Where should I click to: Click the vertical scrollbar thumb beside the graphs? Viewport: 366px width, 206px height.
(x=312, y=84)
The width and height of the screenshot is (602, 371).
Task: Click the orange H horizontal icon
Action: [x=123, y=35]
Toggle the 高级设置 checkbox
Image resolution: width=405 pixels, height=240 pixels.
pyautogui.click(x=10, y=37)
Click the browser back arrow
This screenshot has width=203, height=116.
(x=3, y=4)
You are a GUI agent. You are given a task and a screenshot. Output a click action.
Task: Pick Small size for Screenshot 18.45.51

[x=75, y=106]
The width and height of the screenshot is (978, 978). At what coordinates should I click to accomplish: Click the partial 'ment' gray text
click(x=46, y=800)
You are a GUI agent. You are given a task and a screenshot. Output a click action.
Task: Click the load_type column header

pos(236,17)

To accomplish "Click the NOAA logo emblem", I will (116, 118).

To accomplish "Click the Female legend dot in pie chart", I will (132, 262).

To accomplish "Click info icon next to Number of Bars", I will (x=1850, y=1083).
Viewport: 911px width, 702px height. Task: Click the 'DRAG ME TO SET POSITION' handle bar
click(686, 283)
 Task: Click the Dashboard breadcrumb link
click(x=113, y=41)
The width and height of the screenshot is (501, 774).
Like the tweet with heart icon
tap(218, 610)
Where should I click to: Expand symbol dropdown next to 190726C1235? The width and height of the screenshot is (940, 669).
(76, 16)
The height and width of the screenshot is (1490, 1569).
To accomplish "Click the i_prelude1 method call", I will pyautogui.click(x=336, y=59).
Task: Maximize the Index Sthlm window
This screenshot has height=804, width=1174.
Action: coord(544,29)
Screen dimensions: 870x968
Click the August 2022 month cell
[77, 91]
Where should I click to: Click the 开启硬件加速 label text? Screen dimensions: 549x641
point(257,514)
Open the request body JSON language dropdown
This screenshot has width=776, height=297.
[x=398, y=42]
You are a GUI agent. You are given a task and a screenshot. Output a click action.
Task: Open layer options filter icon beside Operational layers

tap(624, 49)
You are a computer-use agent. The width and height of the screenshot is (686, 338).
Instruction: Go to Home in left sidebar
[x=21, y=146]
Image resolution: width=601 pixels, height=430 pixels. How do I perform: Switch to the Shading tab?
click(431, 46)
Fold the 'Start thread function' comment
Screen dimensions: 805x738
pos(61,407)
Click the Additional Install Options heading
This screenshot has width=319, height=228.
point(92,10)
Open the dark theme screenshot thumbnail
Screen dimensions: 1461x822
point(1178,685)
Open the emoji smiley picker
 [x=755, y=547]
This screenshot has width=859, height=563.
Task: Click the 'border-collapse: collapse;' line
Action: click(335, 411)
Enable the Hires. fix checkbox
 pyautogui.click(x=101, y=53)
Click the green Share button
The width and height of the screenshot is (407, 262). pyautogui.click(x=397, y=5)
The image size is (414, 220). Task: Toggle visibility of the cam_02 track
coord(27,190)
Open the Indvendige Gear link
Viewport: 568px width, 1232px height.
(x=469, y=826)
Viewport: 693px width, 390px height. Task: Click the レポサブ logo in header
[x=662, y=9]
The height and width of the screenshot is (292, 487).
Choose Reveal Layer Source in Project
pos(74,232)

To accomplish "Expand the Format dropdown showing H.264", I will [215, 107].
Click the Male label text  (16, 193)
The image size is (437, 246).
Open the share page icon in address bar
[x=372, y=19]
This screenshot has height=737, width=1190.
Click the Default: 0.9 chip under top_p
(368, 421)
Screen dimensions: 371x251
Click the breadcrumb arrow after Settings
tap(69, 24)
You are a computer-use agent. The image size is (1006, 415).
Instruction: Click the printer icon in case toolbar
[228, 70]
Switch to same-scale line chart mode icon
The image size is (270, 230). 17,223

══════════

From the records above, extract every line exactly as it stands.

Where should I click to: Click the vertical scrollbar thumb beside the graphs? Viewport: 366px width, 206px height.
(x=312, y=84)
The width and height of the screenshot is (602, 371).
Task: Click the orange H horizontal icon
Action: [x=123, y=35]
Toggle the 高级设置 checkbox
Image resolution: width=405 pixels, height=240 pixels.
pyautogui.click(x=10, y=37)
Click the browser back arrow
This screenshot has width=203, height=116.
(x=3, y=4)
You are a GUI agent. You are given a task and a screenshot. Output a click action.
Task: Pick Small size for Screenshot 18.45.51

[x=75, y=106]
The width and height of the screenshot is (978, 978). At what coordinates should I click to accomplish: Click the partial 'ment' gray text
click(x=46, y=800)
You are a GUI agent. You are given a task and a screenshot. Output a click action.
Task: Click the load_type column header

pos(236,17)

To accomplish "Click the NOAA logo emblem", I will (116, 118).

To accomplish "Click the Female legend dot in pie chart", I will (132, 262).

To accomplish "Click info icon next to Number of Bars", I will (x=1850, y=1083).
Viewport: 911px width, 702px height. Task: Click the 'DRAG ME TO SET POSITION' handle bar
click(686, 283)
 Task: Click the Dashboard breadcrumb link
click(x=113, y=41)
The width and height of the screenshot is (501, 774).
Like the tweet with heart icon
tap(218, 610)
Where should I click to: Expand symbol dropdown next to 190726C1235? The width and height of the screenshot is (940, 669).
(76, 16)
The height and width of the screenshot is (1490, 1569).
To accomplish "Click the i_prelude1 method call", I will pyautogui.click(x=336, y=59).
Task: Maximize the Index Sthlm window
This screenshot has height=804, width=1174.
Action: coord(544,29)
Screen dimensions: 870x968
Click the August 2022 month cell
[77, 91]
Where should I click to: Click the 开启硬件加速 label text? Screen dimensions: 549x641
point(257,514)
Open the request body JSON language dropdown
This screenshot has width=776, height=297.
[x=398, y=42]
You are a GUI agent. You are given a task and a screenshot. Output a click action.
Task: Open layer options filter icon beside Operational layers

tap(624, 49)
You are a computer-use agent. The width and height of the screenshot is (686, 338).
Instruction: Go to Home in left sidebar
[x=21, y=146]
Image resolution: width=601 pixels, height=430 pixels. How do I perform: Switch to the Shading tab?
click(431, 46)
Fold the 'Start thread function' comment
Screen dimensions: 805x738
pos(61,407)
Click the Additional Install Options heading
This screenshot has width=319, height=228.
point(92,10)
Open the dark theme screenshot thumbnail
Screen dimensions: 1461x822
point(1178,685)
Open the emoji smiley picker
 [x=755, y=547]
This screenshot has width=859, height=563.
Task: Click the 'border-collapse: collapse;' line
Action: click(335, 411)
Enable the Hires. fix checkbox
 pyautogui.click(x=101, y=53)
Click the green Share button
The width and height of the screenshot is (407, 262). pyautogui.click(x=397, y=5)
The image size is (414, 220). Task: Toggle visibility of the cam_02 track
coord(27,190)
Open the Indvendige Gear link
Viewport: 568px width, 1232px height.
(x=469, y=826)
Viewport: 693px width, 390px height. Task: Click the レポサブ logo in header
[x=662, y=9]
The height and width of the screenshot is (292, 487).
Choose Reveal Layer Source in Project
pos(74,232)

To accomplish "Expand the Format dropdown showing H.264", I will [215, 107].
Click the Male label text  (16, 193)
The image size is (437, 246).
Open the share page icon in address bar
[x=372, y=19]
This screenshot has height=737, width=1190.
Click the Default: 0.9 chip under top_p
(368, 421)
Screen dimensions: 371x251
Click the breadcrumb arrow after Settings
tap(69, 24)
You are a computer-use agent. The image size is (1006, 415).
Instruction: Click the printer icon in case toolbar
[228, 70]
Switch to same-scale line chart mode icon
The image size is (270, 230). 17,223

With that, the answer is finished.